Contract clause · dated Feb 1988 · prescribed in FAR 22.407(a) · current through FAC 2026-01

In plain English

FAR 52.222-14, Disputes Concerning Labor Standards, is a contract clause prescribed at FAR 22.407(a), most recently dated Feb 1988. The complete official text is reproduced below, verbatim, from GSA's published FAR source files.

Its text contains no sentence requiring insertion into subcontracts; see the flowdown section below for what that does and does not mean.

Does it flow down to subcontracts?

No flowdown mandate found in the clause text

We scanned the full clause text and found no sentence directing the contractor to insert this clause into subcontracts. That is a statement about the text, not legal advice: a prime contractor may still flow terms down contractually, an agency supplement (DFARS, VAAR, …) may add requirements, and clauses listed below (if any) may order this clause into subcontracts from the outside.

Where it's prescribed

As prescribed in 22.407(a), insert the following clause:

Prescribing reference: FAR 22.407(a).

The official text, verbatim

FAR 52.222-14 · Feb 1988 current through FAC 2026-01 acquisition.gov eCFR (48 CFR)

As prescribed in 22.407(a), insert the following clause:

Disputes Concerning Labor Standards (Feb 1988)

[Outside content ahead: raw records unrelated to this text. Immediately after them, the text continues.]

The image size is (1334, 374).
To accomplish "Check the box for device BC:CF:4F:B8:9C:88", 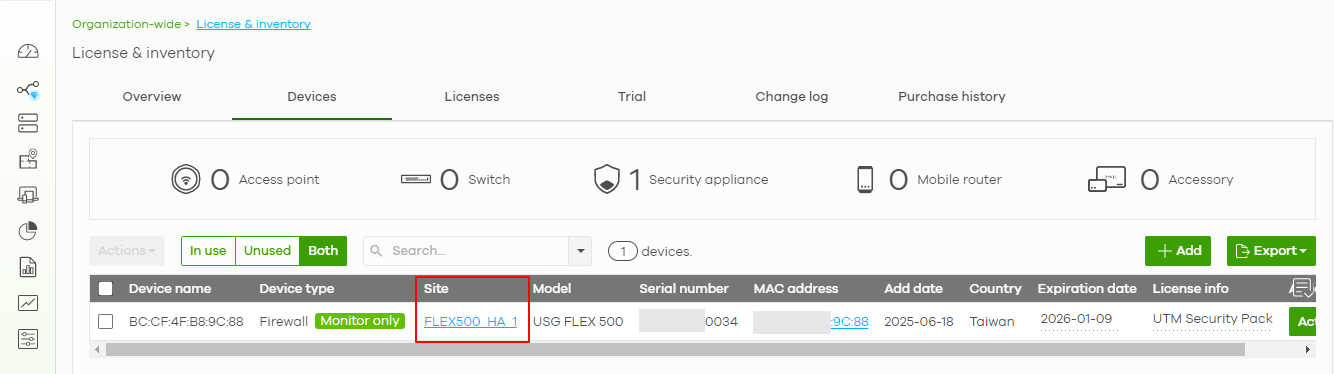I will tap(106, 321).
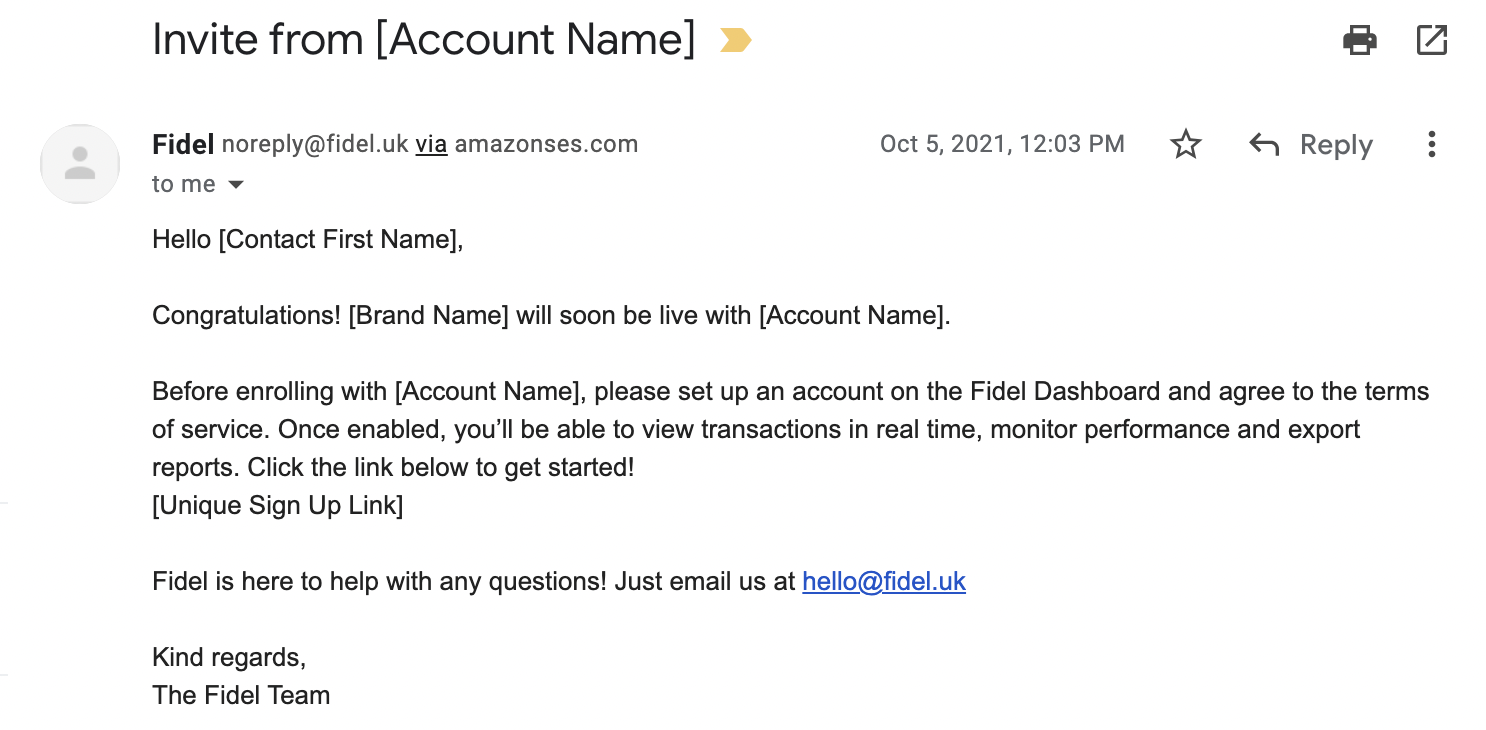Toggle the yellow importance marker beside subject
Image resolution: width=1486 pixels, height=730 pixels.
click(x=735, y=41)
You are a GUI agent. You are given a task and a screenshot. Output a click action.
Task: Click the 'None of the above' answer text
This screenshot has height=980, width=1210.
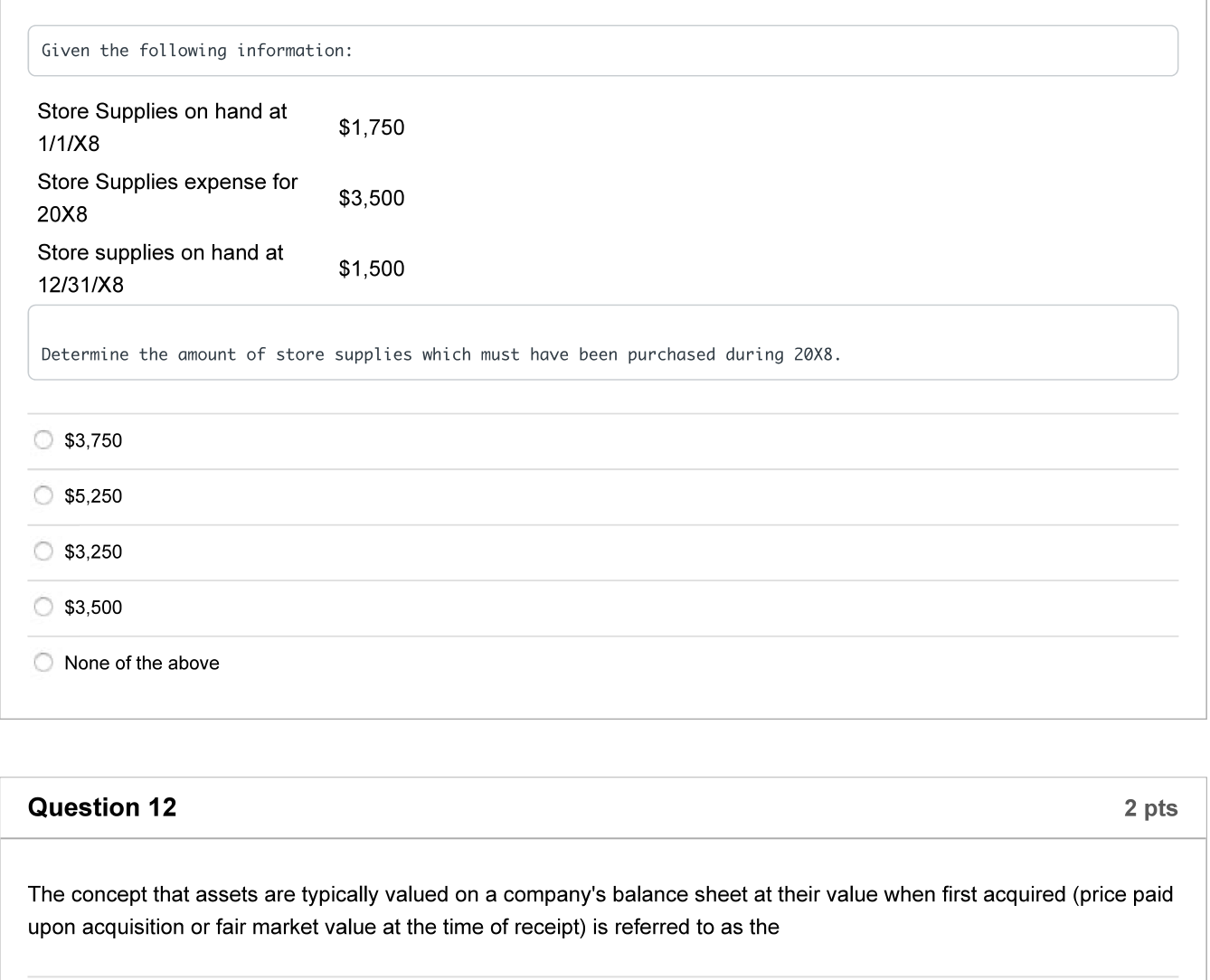click(x=142, y=663)
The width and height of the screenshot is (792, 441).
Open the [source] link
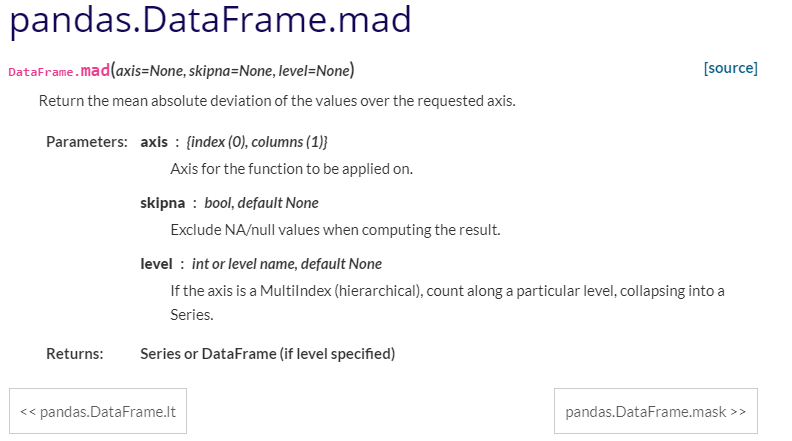pyautogui.click(x=730, y=68)
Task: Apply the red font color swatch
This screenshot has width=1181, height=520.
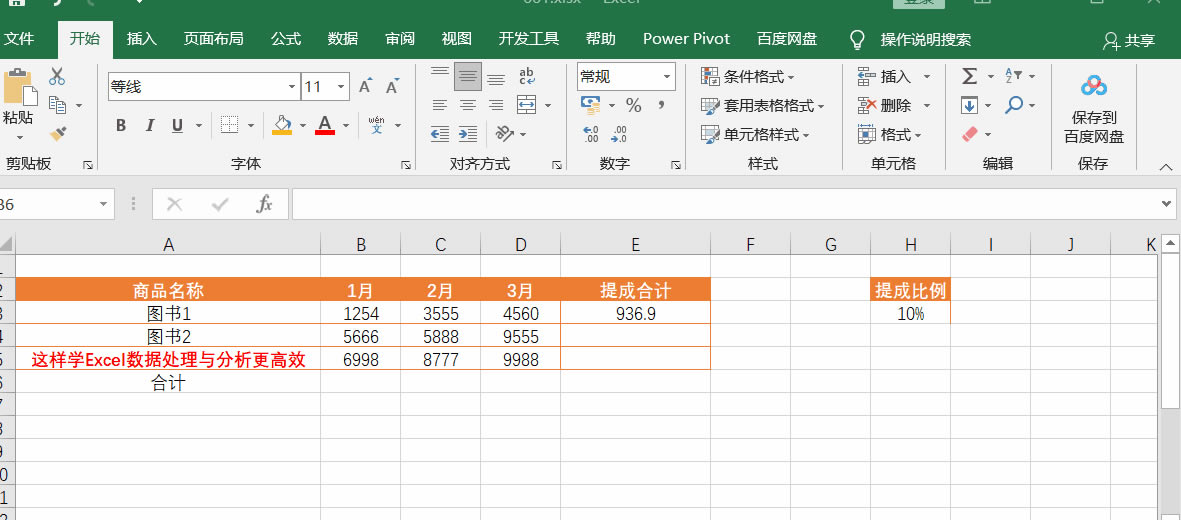Action: pyautogui.click(x=324, y=126)
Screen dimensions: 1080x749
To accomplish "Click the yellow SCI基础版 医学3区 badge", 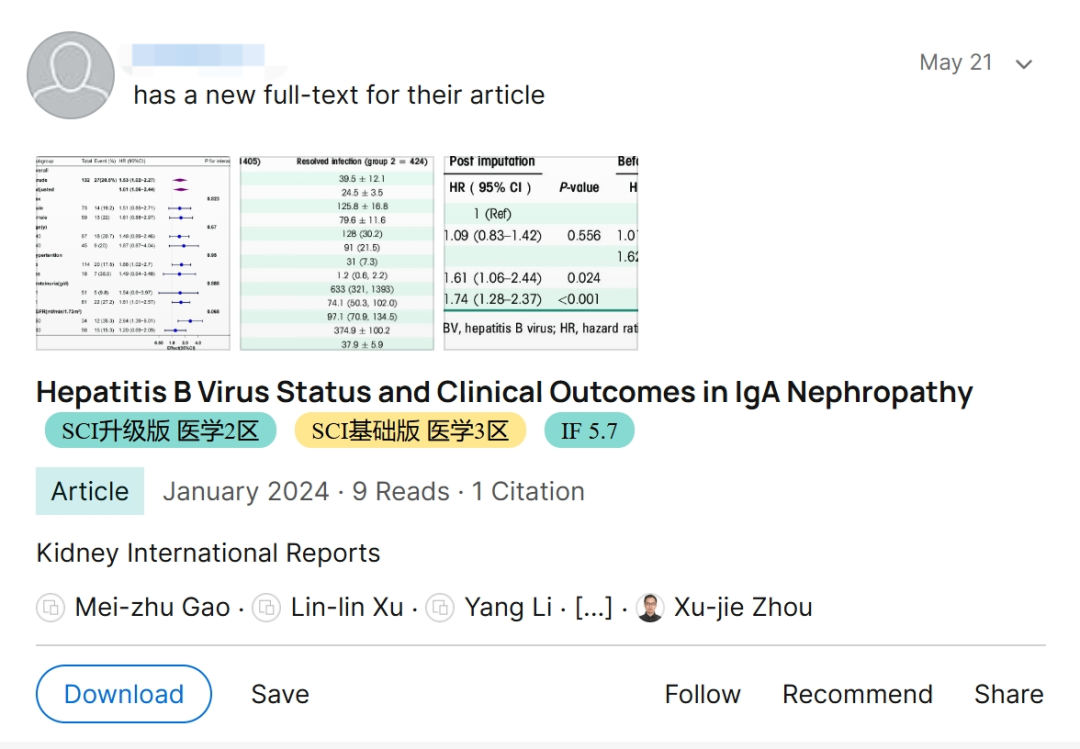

The United States Department of Labor has set forth in 29 CFR parts 5, 6, and 7 procedures for resolving disputes concerning labor standards requirements. Such disputes shall be resolved in accordance with those procedures and not the Disputes clause of this contract. Disputes within the meaning of this clause include disputes between the Contractor (or any of its subcontractors) and the contracting agency, the U.S. Department of Labor, or the employees or their representatives.

(End of clause)

The text above is reproduced from GSA's published FAR source files (GSA/GSA-Acquisition-FAR @ da52ccb (2026-03-30)), retrieved 2026-07-17. The official publication at acquisition.gov / eCFR controls if they differ.